Jamestown Police Captain Robert Samuelson says security camera footage captured two juvenile suspects, 14 and 15-year-old girls, entering the former Jamestown Royal Factory on Crescent Street Friday evening prior to the fire.
“We were able to obtain some additional video from the rear of the building where the fire was started and they were able to observe the two juveniles actually enter into the building and then exit soon after the fire started,” said Samuelson. “Through the use of the video we were able to have some of our officers assist with identifying the youth through their work at the schools and also some administrators from the Jamestown Public School system also assisted.”
After their arrest, he says the youths were interviewed and released to a parent. They will face charges of second-degree arson in Chautauqua County Family Court.

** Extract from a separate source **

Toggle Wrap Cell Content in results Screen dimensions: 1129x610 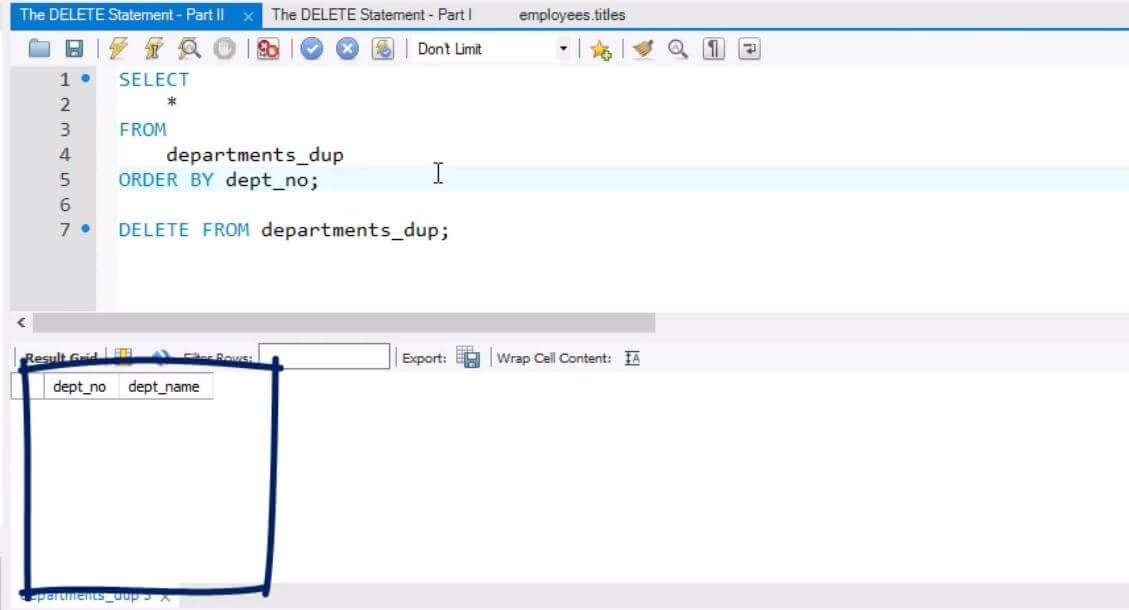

The teens were not the first to break into the building since in recent memory, according to neighbor Wilam Wisner who tells us that the structure was home to vagrancy after owner Peter Johnson packed up his operation.
“He had a very big issue with vagrancy, which over the years, I noticed as the years progressed got worse and worse and worse,” says Wisner. “I placed multiple phone calls myself to Jamestown Police Department as well, there were several different fire calls dispatched because there was smoke coming out of the factory. I do know that the factory was in complete and total disrepair.”
Winser says he now plans to sue Johnson for damage the fire caused to his nearby property, this after Johnson says he did not have insurance.
“Well, we’re an LLC and we have no insurance, but I suggest you call your insurance company, that’s the first thing you should do and then let the insurance company sue the LLC,” says Johnson.
The lack of insurance, will likely be a problem for the city too, with Director of Development Crystal Surdyk assuring residents that her office will follow all legal requirements and procedures to recoup funds used to clean up the property.
“Our goal is to try to recover as much of the damages as we possibly can,” says Surdyk. “And so we’ll work to do that.”
As for what’s next, she says a demolition crew will assess the site.
“They’ll determine when it’s time to start wrapping the site with the poly-cover. Then after that it will sit for 10 days,” said Surdyk. “We’ll continue to monitor the site to make sure the fence is still in place and no one has entered the site.”
As for Johnson’s involvement, he expects the city to do most the the heavy lifting.
“They’ll level it off and that’ll be it,” explains Johnson. “I mean I’m gone, ya know?”
With a large fire like what residents saw last week, Deputy Fire Chief Matthew Coon says the department does their best to plan for an incident like this.
“The buildings have been around for many years and it’s been something the fire department has been certainly aware of with the large buildings that we have,” says Coon. “We do have limited staff, so we do have recall procedures in place to try to address that. If we do have a large incident where we can recall our own personnel, plus use the county mutual aid system to get additional resources to us as we need that.”
He says the efforts of multiple departments in the city were critical to the speedy investigation and planned clean-up of the site. As for the teens charged, Police Captain Samuelson says.
“The juvenile justice system will take over from here and hopefully things will work out for these suspects down the road,” said Samuelson.